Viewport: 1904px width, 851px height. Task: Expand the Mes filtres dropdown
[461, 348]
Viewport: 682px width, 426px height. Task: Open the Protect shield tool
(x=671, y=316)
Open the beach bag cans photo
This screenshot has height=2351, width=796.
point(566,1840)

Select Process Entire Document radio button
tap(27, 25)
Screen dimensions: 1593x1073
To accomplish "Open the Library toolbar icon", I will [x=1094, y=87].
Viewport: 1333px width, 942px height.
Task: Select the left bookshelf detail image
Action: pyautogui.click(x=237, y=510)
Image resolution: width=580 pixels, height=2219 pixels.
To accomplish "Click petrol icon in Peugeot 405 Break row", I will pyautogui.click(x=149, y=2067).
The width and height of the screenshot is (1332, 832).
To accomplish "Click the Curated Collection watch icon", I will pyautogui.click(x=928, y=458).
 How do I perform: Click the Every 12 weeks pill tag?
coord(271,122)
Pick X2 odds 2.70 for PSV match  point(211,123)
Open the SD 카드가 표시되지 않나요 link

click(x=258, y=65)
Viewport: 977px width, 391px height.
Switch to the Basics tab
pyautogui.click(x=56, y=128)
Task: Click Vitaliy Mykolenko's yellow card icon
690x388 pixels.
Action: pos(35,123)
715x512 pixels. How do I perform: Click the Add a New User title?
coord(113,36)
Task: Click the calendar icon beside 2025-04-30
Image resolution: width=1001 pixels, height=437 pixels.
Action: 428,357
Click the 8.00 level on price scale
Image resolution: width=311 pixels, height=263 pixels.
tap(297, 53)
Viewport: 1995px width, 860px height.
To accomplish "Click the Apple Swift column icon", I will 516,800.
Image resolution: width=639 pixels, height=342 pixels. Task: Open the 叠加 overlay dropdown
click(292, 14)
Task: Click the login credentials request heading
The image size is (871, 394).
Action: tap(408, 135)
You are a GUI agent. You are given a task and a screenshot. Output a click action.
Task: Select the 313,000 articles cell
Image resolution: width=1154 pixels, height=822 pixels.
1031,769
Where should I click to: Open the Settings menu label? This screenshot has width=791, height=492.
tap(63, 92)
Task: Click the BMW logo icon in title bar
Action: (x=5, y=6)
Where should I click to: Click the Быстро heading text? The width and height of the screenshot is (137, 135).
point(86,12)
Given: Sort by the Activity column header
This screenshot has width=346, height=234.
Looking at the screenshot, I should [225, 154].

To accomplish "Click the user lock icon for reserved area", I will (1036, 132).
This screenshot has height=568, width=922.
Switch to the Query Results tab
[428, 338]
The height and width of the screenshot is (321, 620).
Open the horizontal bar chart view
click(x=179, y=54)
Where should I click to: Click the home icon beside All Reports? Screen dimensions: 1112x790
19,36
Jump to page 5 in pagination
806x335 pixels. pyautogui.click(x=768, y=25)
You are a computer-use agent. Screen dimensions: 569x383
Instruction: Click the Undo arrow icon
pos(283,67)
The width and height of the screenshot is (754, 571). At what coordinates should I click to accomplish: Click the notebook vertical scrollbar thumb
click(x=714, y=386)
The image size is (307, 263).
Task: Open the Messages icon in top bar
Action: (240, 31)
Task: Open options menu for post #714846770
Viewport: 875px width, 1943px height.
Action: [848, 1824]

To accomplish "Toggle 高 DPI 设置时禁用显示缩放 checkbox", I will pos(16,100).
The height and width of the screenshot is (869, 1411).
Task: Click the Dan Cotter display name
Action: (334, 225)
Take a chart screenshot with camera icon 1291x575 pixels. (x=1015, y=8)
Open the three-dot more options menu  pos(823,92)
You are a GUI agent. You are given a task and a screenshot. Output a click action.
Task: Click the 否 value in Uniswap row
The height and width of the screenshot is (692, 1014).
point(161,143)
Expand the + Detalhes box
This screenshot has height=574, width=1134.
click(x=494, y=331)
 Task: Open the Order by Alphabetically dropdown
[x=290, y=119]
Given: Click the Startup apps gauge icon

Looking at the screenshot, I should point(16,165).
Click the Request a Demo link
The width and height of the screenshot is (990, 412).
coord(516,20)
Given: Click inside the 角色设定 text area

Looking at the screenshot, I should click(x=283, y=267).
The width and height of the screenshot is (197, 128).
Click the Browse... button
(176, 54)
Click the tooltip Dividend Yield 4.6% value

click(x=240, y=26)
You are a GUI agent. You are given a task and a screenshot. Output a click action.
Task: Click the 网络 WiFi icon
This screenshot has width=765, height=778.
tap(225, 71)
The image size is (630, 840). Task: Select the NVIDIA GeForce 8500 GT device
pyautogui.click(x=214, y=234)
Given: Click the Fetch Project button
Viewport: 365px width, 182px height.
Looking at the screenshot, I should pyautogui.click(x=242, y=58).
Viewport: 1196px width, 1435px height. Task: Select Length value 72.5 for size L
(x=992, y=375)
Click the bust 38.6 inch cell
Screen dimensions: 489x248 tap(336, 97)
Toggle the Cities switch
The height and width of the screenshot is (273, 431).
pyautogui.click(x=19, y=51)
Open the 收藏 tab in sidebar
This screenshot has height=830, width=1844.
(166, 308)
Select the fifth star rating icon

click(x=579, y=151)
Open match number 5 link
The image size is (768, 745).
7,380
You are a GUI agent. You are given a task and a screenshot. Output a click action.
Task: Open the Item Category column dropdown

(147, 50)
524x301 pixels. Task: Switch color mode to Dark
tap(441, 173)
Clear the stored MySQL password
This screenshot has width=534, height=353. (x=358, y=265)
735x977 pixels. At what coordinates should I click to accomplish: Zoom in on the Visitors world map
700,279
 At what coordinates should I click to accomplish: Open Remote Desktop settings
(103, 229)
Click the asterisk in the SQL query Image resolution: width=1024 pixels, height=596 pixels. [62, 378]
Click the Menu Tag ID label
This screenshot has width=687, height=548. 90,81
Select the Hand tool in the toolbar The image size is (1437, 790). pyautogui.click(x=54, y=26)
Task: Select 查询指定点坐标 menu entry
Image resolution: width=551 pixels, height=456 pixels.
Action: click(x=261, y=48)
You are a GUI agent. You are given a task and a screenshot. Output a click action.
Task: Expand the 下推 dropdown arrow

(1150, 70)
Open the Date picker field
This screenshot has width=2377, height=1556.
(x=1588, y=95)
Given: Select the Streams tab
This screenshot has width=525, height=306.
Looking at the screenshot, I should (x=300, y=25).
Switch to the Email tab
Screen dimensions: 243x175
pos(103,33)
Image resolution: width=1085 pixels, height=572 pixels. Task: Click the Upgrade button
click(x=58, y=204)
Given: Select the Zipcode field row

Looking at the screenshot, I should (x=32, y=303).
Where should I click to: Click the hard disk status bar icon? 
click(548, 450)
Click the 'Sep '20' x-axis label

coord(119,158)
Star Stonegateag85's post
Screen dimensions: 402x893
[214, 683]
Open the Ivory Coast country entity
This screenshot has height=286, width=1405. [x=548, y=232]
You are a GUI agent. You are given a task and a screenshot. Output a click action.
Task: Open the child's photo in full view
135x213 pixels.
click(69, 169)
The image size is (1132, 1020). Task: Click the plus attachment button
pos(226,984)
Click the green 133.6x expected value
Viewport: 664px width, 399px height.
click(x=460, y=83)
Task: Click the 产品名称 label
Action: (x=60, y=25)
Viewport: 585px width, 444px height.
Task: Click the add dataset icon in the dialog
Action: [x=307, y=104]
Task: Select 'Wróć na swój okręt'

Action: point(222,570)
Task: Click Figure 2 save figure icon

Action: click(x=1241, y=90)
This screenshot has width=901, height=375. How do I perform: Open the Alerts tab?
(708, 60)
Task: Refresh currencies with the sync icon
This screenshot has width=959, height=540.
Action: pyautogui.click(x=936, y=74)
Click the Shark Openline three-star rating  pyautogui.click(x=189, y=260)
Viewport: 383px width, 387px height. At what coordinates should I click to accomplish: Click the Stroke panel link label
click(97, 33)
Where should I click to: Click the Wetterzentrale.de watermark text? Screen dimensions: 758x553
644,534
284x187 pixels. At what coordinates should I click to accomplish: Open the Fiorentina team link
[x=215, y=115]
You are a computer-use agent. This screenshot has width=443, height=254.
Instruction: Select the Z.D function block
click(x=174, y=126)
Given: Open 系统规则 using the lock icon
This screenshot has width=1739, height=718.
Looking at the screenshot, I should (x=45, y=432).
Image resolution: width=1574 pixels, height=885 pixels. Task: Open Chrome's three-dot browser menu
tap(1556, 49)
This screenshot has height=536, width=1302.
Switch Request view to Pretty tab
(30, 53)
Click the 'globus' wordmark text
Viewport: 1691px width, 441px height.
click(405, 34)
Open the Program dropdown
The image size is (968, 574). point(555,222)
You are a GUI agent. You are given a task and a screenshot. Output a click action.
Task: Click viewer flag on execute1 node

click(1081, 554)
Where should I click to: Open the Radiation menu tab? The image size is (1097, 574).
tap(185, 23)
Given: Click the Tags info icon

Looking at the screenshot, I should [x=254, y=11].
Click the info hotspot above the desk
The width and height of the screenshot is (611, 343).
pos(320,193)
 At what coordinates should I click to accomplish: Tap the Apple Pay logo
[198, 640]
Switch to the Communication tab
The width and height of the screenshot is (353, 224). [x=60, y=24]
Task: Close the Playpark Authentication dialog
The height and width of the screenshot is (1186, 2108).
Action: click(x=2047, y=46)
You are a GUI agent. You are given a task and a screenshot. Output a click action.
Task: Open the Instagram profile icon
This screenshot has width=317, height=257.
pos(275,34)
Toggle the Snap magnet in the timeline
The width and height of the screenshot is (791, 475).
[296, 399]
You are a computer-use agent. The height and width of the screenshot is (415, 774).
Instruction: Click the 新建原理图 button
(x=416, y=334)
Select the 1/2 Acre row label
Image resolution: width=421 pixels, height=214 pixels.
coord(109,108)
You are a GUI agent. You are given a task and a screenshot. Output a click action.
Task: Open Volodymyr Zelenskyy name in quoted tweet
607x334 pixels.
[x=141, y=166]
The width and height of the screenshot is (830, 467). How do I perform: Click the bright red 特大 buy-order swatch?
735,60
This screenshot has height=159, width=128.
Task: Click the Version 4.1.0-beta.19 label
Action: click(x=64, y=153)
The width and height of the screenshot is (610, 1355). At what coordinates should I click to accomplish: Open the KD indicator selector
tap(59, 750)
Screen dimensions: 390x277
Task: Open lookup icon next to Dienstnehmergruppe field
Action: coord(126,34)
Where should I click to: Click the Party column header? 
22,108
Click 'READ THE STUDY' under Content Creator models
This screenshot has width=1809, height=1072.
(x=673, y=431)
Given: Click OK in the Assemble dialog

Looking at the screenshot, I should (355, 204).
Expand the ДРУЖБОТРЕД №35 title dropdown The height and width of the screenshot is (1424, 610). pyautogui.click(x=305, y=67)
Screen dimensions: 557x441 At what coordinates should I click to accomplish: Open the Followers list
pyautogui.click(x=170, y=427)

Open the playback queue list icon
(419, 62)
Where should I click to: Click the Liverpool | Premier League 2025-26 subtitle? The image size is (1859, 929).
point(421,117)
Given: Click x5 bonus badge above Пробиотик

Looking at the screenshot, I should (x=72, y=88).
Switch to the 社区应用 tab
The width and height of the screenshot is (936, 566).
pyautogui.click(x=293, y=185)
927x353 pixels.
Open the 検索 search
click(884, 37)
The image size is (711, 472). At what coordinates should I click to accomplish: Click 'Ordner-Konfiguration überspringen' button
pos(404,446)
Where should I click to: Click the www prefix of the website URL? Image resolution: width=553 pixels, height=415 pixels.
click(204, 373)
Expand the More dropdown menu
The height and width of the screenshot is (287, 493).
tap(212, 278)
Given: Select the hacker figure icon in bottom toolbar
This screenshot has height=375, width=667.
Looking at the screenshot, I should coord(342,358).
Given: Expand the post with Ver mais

===

What you need to do: Return verbatim the entries between the line containing "Where should I click to: Click the hard" and the line containing "This screenshot has height=286, width=1405.", inclusive.

Reply:
Where should I click to: Click the hard disk status bar icon? 
click(548, 450)
Click the 'Sep '20' x-axis label

coord(119,158)
Star Stonegateag85's post
Screen dimensions: 402x893
[214, 683]
Open the Ivory Coast country entity
This screenshot has height=286, width=1405. [x=548, y=232]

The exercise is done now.